Court Opinion

ID: 5933028
Source: CourtListenerOpinion
Date Created: 2022-01-13 05:15:28.548502+00
Date Added: 2024-06-11T08:46:53.579603
License: Public Domain

Lawrence, J.,
dissents and votes to affirm the order, with the following memorandum: Initially, the Family Court properly determined that it had no jurisdiction to grant the father’s request to enforce a provision in the parties’ 1975 separate agreement dealing with the parties’ obligations with regard to their children’s college expenses (see, Matter of Brescia v Fitts, 56 NY2d 132, 139; Kleila v Kleila, 50 NY2d 277, 282). In any event, on appeal, the father now concedes that the provision did not impose any contractual obligation on the mother to contribute to the children’s college expenses. Further, the Family Court had no jurisdiction to consider the father’s request to modify the parties’ 1982 agreement, which had transferred custody of the children to the father and provided that the mother was not required to pay any sums for the support of the children (see, Matter of Brescia v Fitts, supra, at 139).

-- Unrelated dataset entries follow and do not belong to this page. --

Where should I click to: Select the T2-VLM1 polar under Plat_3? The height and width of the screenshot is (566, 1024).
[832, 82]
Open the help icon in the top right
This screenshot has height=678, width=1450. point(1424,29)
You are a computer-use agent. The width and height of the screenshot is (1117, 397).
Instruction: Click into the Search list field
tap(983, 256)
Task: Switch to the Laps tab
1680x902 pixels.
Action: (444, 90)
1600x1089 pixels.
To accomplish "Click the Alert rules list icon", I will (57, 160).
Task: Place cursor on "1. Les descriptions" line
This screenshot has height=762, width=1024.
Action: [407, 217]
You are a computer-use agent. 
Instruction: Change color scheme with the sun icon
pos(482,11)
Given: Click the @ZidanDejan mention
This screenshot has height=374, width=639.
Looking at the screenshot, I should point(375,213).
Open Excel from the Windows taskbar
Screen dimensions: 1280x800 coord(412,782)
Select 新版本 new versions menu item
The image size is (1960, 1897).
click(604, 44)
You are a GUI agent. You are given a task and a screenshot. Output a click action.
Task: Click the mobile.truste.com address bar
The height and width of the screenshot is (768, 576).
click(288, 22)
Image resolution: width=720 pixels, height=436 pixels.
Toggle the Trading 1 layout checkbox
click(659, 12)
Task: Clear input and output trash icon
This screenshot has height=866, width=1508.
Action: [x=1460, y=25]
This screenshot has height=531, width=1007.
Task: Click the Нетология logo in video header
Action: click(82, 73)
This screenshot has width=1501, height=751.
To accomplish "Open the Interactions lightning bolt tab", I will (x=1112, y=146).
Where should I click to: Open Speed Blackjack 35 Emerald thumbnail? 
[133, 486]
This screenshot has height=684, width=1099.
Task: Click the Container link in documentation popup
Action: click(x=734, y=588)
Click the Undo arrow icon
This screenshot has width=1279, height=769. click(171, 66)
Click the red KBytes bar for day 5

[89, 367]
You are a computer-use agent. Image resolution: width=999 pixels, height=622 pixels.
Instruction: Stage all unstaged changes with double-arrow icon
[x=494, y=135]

*755Nevertheless, I agree with the majority that the Family Court Hearing Examiner could have rendered a determination with regard to the children’s entitlement to receive adequate support from their mother, which right is not "eliminate[d]” by the existence of the separation and other agreements between the parents (see, Family Ct Act § 461 [a]; Matter of Brescia v Fitts, supra, at 139-141). However, remittitur to the Family Court is not necessary since this court can make a determination with regard to the father’s request to compel the mother to contribute to the children’s support.
A review of the record indicates that the father did not establish that there would be such a change in his financial circumstances that the children’s needs would not be adequately met, and thus the children’s best interests required the mother to contribute to their support. At the time of the father’s application in May 1988, the children were both attending a local college, which he was able to pay for, and the daughter was residing with the mother. The events which triggered the application were the decisions made by the father and the children, without consulting the mother, that the children attend more expensive colleges in the fall of 1988 and the father’s alleged prospective decrease in income. At the hearing, however, the father failed to present sufficient evidence establishing any prospective decrease in his income, or change in the children’s lifestyles warranting any relief.
Accordingly, further proceedings on this application by the father are not warranted.